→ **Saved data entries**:
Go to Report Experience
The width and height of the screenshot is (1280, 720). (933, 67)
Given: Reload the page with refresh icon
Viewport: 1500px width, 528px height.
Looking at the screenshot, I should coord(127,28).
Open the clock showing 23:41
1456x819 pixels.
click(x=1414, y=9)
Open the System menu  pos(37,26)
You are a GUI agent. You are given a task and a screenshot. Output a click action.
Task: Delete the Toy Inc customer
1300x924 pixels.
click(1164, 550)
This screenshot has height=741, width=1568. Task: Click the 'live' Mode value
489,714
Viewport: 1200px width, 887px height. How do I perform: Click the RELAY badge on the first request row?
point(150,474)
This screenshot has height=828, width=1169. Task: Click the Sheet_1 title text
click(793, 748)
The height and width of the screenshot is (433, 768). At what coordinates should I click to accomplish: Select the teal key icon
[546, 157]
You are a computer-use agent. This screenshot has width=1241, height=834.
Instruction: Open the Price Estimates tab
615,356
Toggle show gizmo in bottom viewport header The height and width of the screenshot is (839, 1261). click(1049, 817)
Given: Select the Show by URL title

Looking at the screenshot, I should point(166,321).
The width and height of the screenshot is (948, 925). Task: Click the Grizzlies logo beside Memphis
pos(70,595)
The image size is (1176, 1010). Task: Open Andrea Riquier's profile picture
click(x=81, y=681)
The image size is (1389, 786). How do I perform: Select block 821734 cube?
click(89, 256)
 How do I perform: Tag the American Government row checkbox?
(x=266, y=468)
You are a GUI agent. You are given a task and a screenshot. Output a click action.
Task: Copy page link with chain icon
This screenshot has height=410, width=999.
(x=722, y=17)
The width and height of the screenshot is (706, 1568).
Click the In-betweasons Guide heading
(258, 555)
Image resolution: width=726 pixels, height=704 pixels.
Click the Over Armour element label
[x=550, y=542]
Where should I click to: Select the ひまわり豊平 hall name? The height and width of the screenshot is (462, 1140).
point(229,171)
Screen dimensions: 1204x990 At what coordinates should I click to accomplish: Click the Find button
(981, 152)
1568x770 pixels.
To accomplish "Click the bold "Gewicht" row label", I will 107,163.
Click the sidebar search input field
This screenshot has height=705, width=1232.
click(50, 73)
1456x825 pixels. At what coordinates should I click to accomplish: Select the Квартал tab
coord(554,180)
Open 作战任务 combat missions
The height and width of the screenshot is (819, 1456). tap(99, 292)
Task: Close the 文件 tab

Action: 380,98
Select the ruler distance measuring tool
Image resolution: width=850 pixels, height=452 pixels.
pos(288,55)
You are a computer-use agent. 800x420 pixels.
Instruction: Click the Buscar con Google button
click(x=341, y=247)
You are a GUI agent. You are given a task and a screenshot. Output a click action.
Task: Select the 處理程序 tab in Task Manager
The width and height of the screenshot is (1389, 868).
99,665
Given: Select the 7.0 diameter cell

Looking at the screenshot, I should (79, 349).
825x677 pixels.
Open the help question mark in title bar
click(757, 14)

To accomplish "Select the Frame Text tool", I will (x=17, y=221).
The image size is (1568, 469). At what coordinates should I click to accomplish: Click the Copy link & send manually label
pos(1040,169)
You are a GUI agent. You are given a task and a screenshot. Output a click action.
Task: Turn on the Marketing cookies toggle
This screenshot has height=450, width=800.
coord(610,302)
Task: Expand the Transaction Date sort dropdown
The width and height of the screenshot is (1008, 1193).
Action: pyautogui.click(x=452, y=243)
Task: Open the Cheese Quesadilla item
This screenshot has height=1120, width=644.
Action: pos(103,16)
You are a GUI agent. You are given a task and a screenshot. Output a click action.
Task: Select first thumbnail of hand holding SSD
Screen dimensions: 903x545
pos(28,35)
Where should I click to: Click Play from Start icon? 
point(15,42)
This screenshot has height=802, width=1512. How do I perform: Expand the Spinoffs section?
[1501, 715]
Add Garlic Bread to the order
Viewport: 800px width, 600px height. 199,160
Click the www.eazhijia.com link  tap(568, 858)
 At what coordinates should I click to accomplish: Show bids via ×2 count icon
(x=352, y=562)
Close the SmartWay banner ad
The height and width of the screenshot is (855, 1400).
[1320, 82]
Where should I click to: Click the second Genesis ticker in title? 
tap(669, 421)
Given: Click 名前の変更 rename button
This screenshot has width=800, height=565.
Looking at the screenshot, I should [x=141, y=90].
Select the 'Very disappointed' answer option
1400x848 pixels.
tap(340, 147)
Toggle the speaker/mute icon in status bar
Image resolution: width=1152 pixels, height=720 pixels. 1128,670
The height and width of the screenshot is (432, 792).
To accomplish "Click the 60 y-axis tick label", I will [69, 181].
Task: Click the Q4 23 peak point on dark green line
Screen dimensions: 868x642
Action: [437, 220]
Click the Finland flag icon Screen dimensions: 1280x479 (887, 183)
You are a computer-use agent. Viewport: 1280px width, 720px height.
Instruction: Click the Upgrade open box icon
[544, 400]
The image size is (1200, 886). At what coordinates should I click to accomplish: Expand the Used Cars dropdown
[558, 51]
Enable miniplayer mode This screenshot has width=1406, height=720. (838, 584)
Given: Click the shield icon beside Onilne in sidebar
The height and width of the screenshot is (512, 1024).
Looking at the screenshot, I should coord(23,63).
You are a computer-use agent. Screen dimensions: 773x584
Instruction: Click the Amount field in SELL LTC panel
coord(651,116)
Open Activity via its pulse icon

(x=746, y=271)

→ **How to complete this task**: Could you restate all of the lines above without altering a single word?

→ **Solution**:
Go to Report Experience
The width and height of the screenshot is (1280, 720). (933, 67)
Given: Reload the page with refresh icon
Viewport: 1500px width, 528px height.
Looking at the screenshot, I should coord(127,28).
Open the clock showing 23:41
1456x819 pixels.
click(x=1414, y=9)
Open the System menu  pos(37,26)
You are a GUI agent. You are given a task and a screenshot. Output a click action.
Task: Delete the Toy Inc customer
1300x924 pixels.
click(1164, 550)
This screenshot has height=741, width=1568. Task: Click the 'live' Mode value
489,714
Viewport: 1200px width, 887px height. How do I perform: Click the RELAY badge on the first request row?
point(150,474)
This screenshot has height=828, width=1169. Task: Click the Sheet_1 title text
click(793, 748)
The height and width of the screenshot is (433, 768). At what coordinates should I click to accomplish: Select the teal key icon
[546, 157]
You are a computer-use agent. This screenshot has width=1241, height=834.
Instruction: Open the Price Estimates tab
615,356
Toggle show gizmo in bottom viewport header The height and width of the screenshot is (839, 1261). click(1049, 817)
Given: Select the Show by URL title

Looking at the screenshot, I should point(166,321).
The width and height of the screenshot is (948, 925). Task: Click the Grizzlies logo beside Memphis
pos(70,595)
The image size is (1176, 1010). Task: Open Andrea Riquier's profile picture
click(x=81, y=681)
The image size is (1389, 786). How do I perform: Select block 821734 cube?
click(89, 256)
 How do I perform: Tag the American Government row checkbox?
(x=266, y=468)
You are a GUI agent. You are given a task and a screenshot. Output a click action.
Task: Copy page link with chain icon
This screenshot has height=410, width=999.
(x=722, y=17)
The width and height of the screenshot is (706, 1568).
Click the In-betweasons Guide heading
(258, 555)
Image resolution: width=726 pixels, height=704 pixels.
Click the Over Armour element label
[x=550, y=542]
Where should I click to: Select the ひまわり豊平 hall name? The height and width of the screenshot is (462, 1140).
point(229,171)
Screen dimensions: 1204x990 At what coordinates should I click to accomplish: Click the Find button
(981, 152)
1568x770 pixels.
To accomplish "Click the bold "Gewicht" row label", I will 107,163.
Click the sidebar search input field
This screenshot has height=705, width=1232.
click(50, 73)
1456x825 pixels. At what coordinates should I click to accomplish: Select the Квартал tab
coord(554,180)
Open 作战任务 combat missions
The height and width of the screenshot is (819, 1456). tap(99, 292)
Task: Close the 文件 tab

Action: 380,98
Select the ruler distance measuring tool
Image resolution: width=850 pixels, height=452 pixels.
pos(288,55)
You are a computer-use agent. 800x420 pixels.
Instruction: Click the Buscar con Google button
click(x=341, y=247)
You are a GUI agent. You are given a task and a screenshot. Output a click action.
Task: Select the 處理程序 tab in Task Manager
The width and height of the screenshot is (1389, 868).
99,665
Given: Select the 7.0 diameter cell

Looking at the screenshot, I should (79, 349).
825x677 pixels.
Open the help question mark in title bar
click(757, 14)

To accomplish "Select the Frame Text tool", I will (x=17, y=221).
The image size is (1568, 469). At what coordinates should I click to accomplish: Click the Copy link & send manually label
pos(1040,169)
You are a GUI agent. You are given a task and a screenshot. Output a click action.
Task: Turn on the Marketing cookies toggle
This screenshot has height=450, width=800.
coord(610,302)
Task: Expand the Transaction Date sort dropdown
The width and height of the screenshot is (1008, 1193).
Action: pyautogui.click(x=452, y=243)
Task: Open the Cheese Quesadilla item
This screenshot has height=1120, width=644.
Action: pos(103,16)
You are a GUI agent. You are given a task and a screenshot. Output a click action.
Task: Select first thumbnail of hand holding SSD
Screen dimensions: 903x545
pos(28,35)
Where should I click to: Click Play from Start icon? 
point(15,42)
This screenshot has height=802, width=1512. How do I perform: Expand the Spinoffs section?
[1501, 715]
Add Garlic Bread to the order
Viewport: 800px width, 600px height. 199,160
Click the www.eazhijia.com link  tap(568, 858)
 At what coordinates should I click to accomplish: Show bids via ×2 count icon
(x=352, y=562)
Close the SmartWay banner ad
The height and width of the screenshot is (855, 1400).
[1320, 82]
Where should I click to: Click the second Genesis ticker in title? 
tap(669, 421)
Given: Click 名前の変更 rename button
This screenshot has width=800, height=565.
Looking at the screenshot, I should [x=141, y=90].
Select the 'Very disappointed' answer option
1400x848 pixels.
tap(340, 147)
Toggle the speaker/mute icon in status bar
Image resolution: width=1152 pixels, height=720 pixels. 1128,670
The height and width of the screenshot is (432, 792).
To accomplish "Click the 60 y-axis tick label", I will [69, 181].
Task: Click the Q4 23 peak point on dark green line
Screen dimensions: 868x642
Action: [437, 220]
Click the Finland flag icon Screen dimensions: 1280x479 (887, 183)
You are a computer-use agent. Viewport: 1280px width, 720px height.
Instruction: Click the Upgrade open box icon
[544, 400]
The image size is (1200, 886). At what coordinates should I click to accomplish: Expand the Used Cars dropdown
[558, 51]
Enable miniplayer mode This screenshot has width=1406, height=720. (838, 584)
Given: Click the shield icon beside Onilne in sidebar
The height and width of the screenshot is (512, 1024).
Looking at the screenshot, I should coord(23,63).
You are a computer-use agent. Screen dimensions: 773x584
Instruction: Click the Amount field in SELL LTC panel
coord(651,116)
Open Activity via its pulse icon

(x=746, y=271)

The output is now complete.